GIVEN ENTRIES
*** Begin section ***

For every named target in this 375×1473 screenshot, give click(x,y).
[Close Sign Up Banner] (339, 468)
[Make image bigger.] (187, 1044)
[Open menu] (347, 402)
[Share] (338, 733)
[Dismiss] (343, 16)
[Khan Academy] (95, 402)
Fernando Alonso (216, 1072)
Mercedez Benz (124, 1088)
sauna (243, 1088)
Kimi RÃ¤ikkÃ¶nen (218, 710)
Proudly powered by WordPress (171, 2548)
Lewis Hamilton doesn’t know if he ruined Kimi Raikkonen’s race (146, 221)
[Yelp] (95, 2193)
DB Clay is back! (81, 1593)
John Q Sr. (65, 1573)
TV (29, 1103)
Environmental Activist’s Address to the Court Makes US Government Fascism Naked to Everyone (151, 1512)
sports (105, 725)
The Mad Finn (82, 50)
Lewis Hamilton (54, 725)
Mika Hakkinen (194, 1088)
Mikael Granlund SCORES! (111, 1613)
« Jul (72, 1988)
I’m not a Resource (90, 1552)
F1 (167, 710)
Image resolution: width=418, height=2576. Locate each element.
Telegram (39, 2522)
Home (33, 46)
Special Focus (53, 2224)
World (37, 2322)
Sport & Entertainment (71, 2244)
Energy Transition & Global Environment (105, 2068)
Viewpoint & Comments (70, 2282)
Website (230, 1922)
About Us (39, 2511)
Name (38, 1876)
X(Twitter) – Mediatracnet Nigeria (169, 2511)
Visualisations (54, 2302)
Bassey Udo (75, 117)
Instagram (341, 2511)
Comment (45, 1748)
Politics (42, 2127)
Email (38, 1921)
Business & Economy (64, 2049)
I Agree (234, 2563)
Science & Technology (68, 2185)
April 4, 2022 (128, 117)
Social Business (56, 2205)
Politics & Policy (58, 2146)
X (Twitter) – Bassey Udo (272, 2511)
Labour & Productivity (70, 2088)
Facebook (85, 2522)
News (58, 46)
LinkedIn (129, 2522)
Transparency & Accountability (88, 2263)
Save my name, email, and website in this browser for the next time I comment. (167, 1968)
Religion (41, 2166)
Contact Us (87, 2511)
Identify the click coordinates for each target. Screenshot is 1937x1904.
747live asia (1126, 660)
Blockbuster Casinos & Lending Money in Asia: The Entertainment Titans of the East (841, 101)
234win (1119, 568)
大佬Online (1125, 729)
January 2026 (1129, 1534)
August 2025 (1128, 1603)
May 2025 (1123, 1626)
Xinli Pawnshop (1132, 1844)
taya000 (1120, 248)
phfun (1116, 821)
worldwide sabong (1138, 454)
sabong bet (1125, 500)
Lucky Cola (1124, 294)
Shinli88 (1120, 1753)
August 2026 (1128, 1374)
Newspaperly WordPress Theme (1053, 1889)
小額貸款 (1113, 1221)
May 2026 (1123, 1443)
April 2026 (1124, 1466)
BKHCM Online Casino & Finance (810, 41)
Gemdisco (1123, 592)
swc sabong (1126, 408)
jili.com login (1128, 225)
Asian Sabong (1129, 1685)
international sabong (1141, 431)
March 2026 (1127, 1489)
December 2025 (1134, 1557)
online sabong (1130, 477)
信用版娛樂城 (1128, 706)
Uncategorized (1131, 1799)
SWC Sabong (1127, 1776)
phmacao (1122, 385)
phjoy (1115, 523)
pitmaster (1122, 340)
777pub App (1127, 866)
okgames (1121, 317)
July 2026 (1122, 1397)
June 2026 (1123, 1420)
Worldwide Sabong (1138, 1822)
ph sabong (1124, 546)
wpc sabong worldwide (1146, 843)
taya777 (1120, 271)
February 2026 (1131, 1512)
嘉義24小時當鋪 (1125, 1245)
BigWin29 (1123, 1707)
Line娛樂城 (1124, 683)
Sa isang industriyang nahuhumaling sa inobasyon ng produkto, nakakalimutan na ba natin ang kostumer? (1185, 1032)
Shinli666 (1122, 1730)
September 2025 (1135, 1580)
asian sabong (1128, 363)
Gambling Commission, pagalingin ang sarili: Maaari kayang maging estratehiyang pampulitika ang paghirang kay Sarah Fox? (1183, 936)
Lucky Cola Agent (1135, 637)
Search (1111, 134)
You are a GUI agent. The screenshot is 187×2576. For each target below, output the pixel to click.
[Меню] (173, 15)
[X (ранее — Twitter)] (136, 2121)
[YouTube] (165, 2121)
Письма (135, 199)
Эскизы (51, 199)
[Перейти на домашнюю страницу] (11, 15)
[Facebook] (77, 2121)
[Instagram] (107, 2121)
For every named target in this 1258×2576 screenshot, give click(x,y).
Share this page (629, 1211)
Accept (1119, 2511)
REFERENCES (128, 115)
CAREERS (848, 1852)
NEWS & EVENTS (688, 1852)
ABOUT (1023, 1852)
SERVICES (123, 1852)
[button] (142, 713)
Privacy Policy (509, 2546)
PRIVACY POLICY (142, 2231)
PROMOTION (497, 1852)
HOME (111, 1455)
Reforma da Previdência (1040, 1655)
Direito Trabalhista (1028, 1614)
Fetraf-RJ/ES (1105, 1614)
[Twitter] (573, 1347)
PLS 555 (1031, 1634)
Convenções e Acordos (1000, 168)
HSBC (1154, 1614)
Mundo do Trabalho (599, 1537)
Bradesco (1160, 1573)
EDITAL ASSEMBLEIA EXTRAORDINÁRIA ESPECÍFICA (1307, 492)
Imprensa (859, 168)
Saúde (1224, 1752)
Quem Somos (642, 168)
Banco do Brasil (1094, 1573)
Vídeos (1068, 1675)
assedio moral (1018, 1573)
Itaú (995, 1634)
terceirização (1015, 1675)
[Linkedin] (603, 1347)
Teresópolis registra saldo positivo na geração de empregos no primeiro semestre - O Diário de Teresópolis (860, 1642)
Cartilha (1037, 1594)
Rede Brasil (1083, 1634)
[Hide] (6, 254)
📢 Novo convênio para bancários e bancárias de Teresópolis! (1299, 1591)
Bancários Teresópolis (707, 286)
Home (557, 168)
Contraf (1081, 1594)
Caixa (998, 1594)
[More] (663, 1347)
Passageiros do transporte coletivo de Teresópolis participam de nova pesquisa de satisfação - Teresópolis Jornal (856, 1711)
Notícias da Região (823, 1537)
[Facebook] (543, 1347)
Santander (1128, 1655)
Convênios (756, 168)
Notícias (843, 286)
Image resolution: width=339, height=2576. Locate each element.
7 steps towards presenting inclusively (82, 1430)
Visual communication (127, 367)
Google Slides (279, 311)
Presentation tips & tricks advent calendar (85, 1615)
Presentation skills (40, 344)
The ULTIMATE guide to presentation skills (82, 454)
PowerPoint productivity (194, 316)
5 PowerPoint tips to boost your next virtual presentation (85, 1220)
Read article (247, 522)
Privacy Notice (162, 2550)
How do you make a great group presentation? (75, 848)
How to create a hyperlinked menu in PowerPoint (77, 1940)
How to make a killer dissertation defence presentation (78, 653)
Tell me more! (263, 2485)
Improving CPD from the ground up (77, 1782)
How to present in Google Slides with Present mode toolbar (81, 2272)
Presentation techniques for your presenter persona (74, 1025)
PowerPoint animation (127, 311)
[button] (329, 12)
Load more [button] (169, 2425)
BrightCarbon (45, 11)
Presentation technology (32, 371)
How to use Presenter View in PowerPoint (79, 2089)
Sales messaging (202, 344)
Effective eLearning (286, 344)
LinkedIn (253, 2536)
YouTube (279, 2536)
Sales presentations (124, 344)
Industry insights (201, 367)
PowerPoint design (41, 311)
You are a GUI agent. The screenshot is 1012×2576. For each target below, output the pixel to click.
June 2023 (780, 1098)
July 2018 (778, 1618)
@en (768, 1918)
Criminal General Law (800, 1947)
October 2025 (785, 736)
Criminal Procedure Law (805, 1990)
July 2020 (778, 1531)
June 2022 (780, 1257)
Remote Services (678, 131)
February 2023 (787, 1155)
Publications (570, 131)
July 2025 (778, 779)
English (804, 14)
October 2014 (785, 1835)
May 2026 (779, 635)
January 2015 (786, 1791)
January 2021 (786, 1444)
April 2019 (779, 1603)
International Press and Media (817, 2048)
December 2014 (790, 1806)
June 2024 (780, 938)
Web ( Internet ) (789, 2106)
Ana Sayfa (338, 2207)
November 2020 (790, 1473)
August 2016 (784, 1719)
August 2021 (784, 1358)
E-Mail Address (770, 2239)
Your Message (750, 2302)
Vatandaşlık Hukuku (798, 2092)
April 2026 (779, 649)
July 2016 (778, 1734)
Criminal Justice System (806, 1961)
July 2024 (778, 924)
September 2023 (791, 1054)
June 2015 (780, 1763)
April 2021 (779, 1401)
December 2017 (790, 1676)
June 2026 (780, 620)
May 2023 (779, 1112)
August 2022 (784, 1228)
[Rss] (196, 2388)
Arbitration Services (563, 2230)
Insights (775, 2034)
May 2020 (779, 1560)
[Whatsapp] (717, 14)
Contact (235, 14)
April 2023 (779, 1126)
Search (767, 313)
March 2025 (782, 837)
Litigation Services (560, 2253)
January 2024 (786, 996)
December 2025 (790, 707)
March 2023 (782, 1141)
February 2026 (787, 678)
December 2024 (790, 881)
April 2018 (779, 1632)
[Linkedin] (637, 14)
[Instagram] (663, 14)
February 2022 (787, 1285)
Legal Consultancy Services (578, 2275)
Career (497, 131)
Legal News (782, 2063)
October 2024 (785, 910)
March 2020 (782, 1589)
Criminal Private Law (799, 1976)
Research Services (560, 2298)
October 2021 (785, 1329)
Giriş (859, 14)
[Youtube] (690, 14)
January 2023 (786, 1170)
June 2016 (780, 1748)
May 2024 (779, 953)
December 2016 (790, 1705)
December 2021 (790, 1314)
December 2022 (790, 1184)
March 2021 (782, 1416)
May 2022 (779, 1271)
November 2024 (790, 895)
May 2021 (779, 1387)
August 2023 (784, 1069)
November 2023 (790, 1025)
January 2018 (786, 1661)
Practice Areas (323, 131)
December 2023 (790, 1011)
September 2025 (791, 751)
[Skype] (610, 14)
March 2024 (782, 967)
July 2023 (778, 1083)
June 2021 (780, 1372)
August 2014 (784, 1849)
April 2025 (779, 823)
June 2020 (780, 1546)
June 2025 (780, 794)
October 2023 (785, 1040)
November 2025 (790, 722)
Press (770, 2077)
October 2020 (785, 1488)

*** End section ***

DIRECTIONS
An exact copy of the data is needed, running from its first line through the line that holds "Image resolution: width=418, height=2576.", and nothing beyond that.

ANSWER FOR THE TASK
For every named target in this 375×1473 screenshot, give click(x,y).
[Close Sign Up Banner] (339, 468)
[Make image bigger.] (187, 1044)
[Open menu] (347, 402)
[Share] (338, 733)
[Dismiss] (343, 16)
[Khan Academy] (95, 402)
Fernando Alonso (216, 1072)
Mercedez Benz (124, 1088)
sauna (243, 1088)
Kimi RÃ¤ikkÃ¶nen (218, 710)
Proudly powered by WordPress (171, 2548)
Lewis Hamilton doesn’t know if he ruined Kimi Raikkonen’s race (146, 221)
[Yelp] (95, 2193)
DB Clay is back! (81, 1593)
John Q Sr. (65, 1573)
TV (29, 1103)
Environmental Activist’s Address to the Court Makes US Government Fascism Naked to Everyone (151, 1512)
sports (105, 725)
The Mad Finn (82, 50)
Lewis Hamilton (54, 725)
Mika Hakkinen (194, 1088)
Mikael Granlund SCORES! (111, 1613)
« Jul (72, 1988)
I’m not a Resource (90, 1552)
F1 (167, 710)
Image resolution: width=418, height=2576. Locate each element.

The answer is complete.